Il tour è caratterizzato da una particolarità: tre diverse tipologie di spettacoli, con tre diversi set animati da formazioni differenti. Nei club, infatti, Ligabue si è esibito con i ClanDestino (Max Cottafavi, Luciano Ghezzi, Gigi Cavalli Cocchi, Giovanni Marani), la sua storica band degli esordi, e il giovane chitarrista emiliano Niccolò Bossini; nei palasport sarà accompagnato da La Banda (Federico Poggipollini alla chitarra, Mel Previte alla chitarra, Robby Pellati alla batteria, Antonio Righetti al basso, Niccolò Bossini alla chitarra e Josè Fiorilli alle tastiere) e negli stadi si esibirà con entrambe le formazioni, ClanDestino e La Banda. È già prevista una ripresa autunnale, nei teatri.
Luciano Ligabue è nato nel 1960 a Correggio, Reggio Emilia. Il suo primo album è uscito nel 1990, intitolato «Ligabue». Seguono «Lambrusco coltelli rose & popcorn» (’91), «Sopravvissuti e sopravviventi» (’93), «A che ora è la fine del mondo» (’94), «Buon compleanno Elvis» (’95), «Su e giù da un palco» (’97, live), «Miss mondo» (’99), «Fuori come va?» (’02), «Giro d’Italia» (’03, live), «Nome e cognome» (’05).

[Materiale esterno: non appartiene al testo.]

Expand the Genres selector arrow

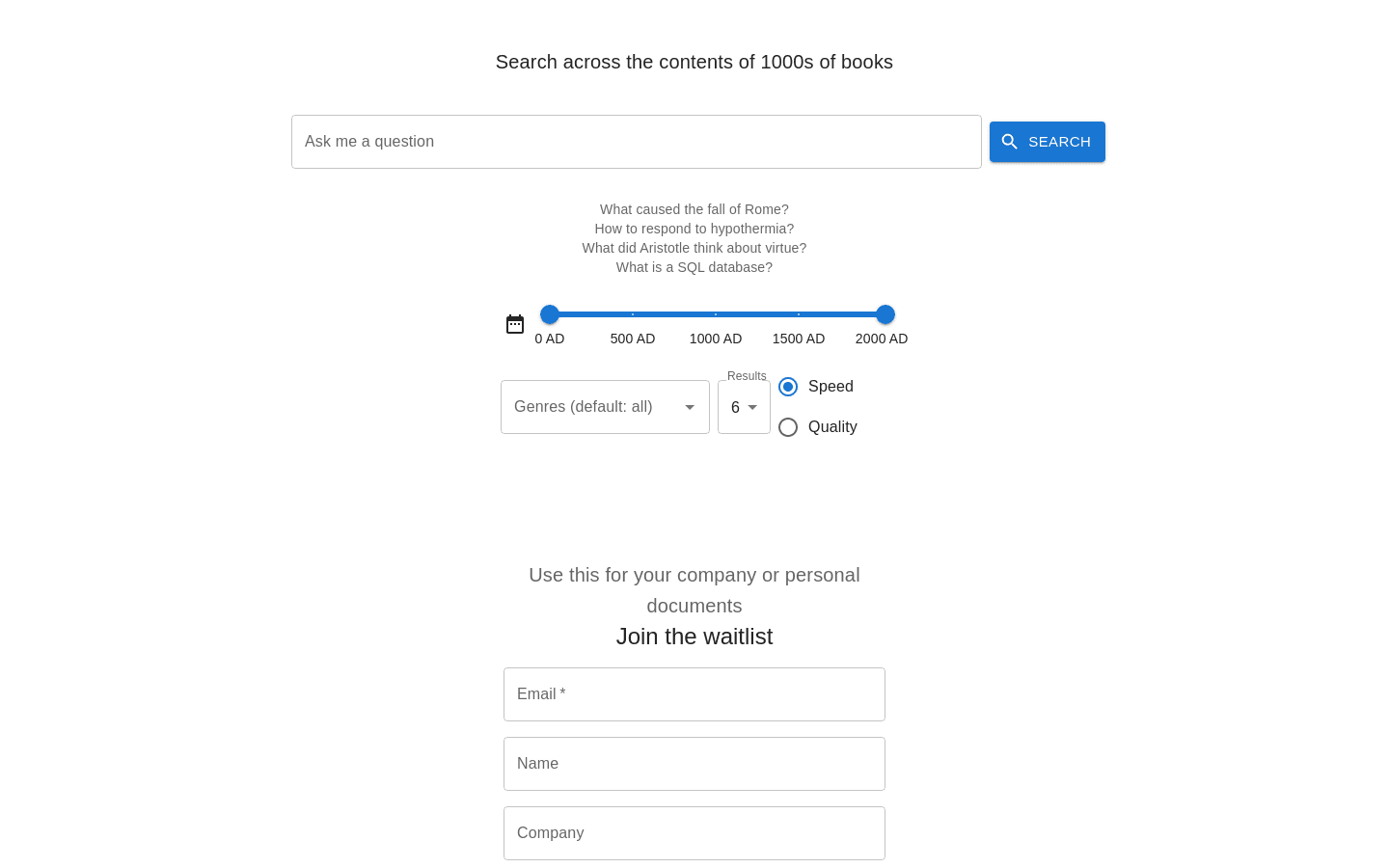pos(690,407)
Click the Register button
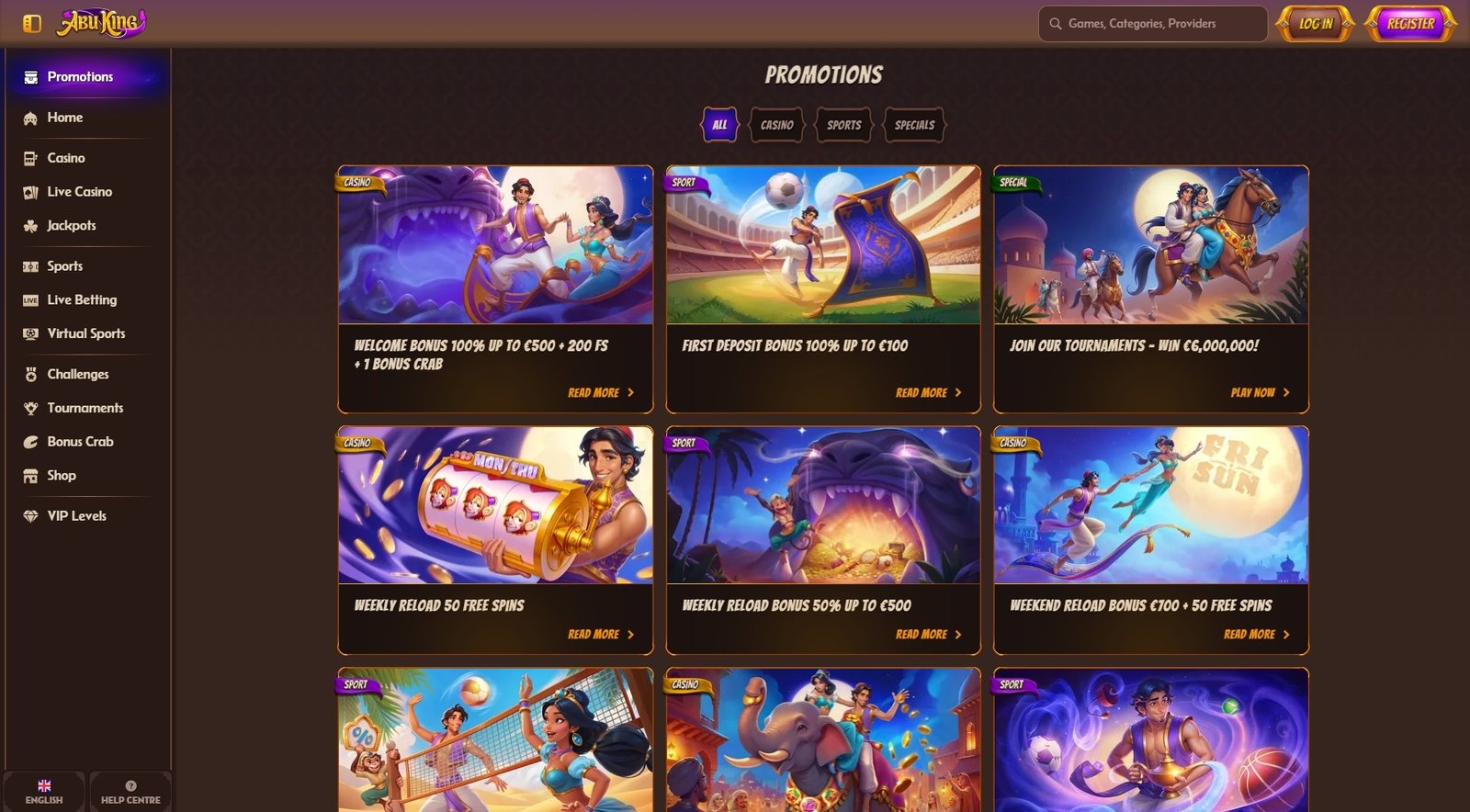 click(1410, 24)
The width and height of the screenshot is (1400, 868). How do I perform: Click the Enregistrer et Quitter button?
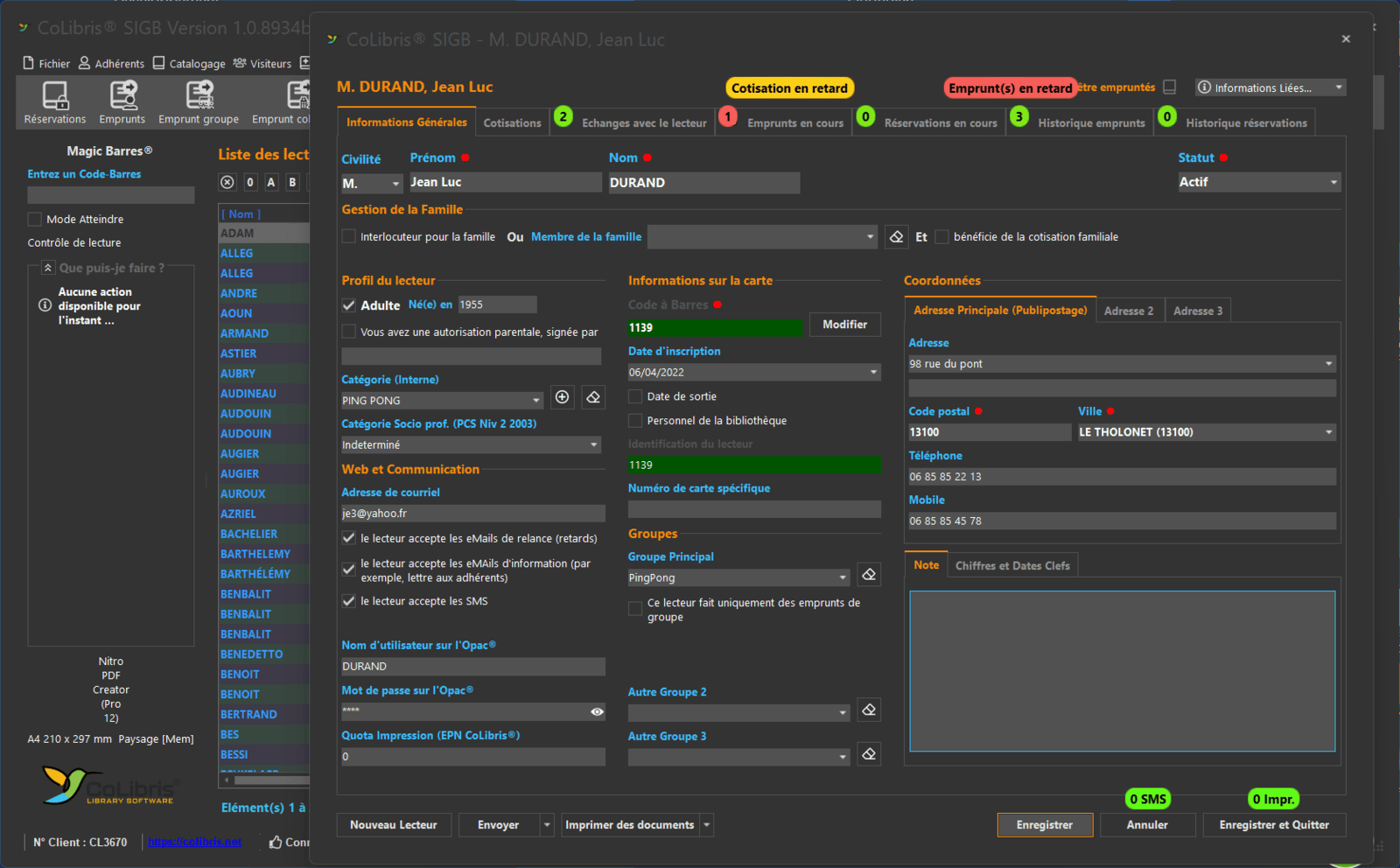point(1273,825)
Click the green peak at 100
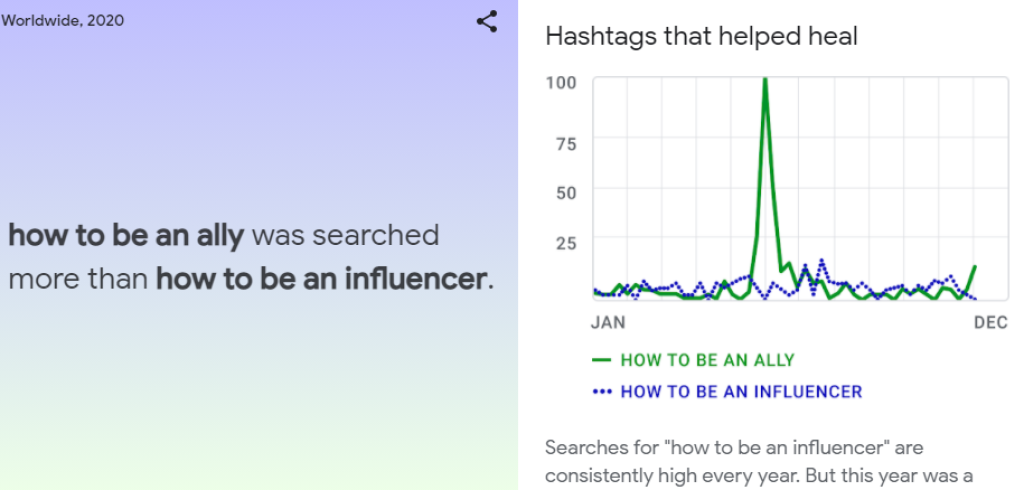Image resolution: width=1024 pixels, height=490 pixels. [765, 80]
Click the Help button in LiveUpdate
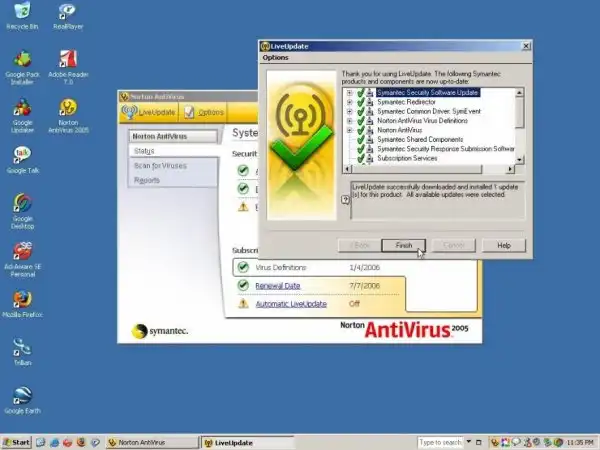This screenshot has height=450, width=600. (504, 245)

Ha girato come regista due film: «Radiofreccia» (’98) e «Da zero a dieci» (’02). È anche autore dei racconti «Fuori e dentro il borgo» (’97) e del romanzo «La neve se ne frega» (’04).
A Campovolo (Reggio Emilia), nel settembre scorso, per Ligabue c’erano 180 mila persone (162 mila paganti): record europeo di sempre, record mondiale per il 2005.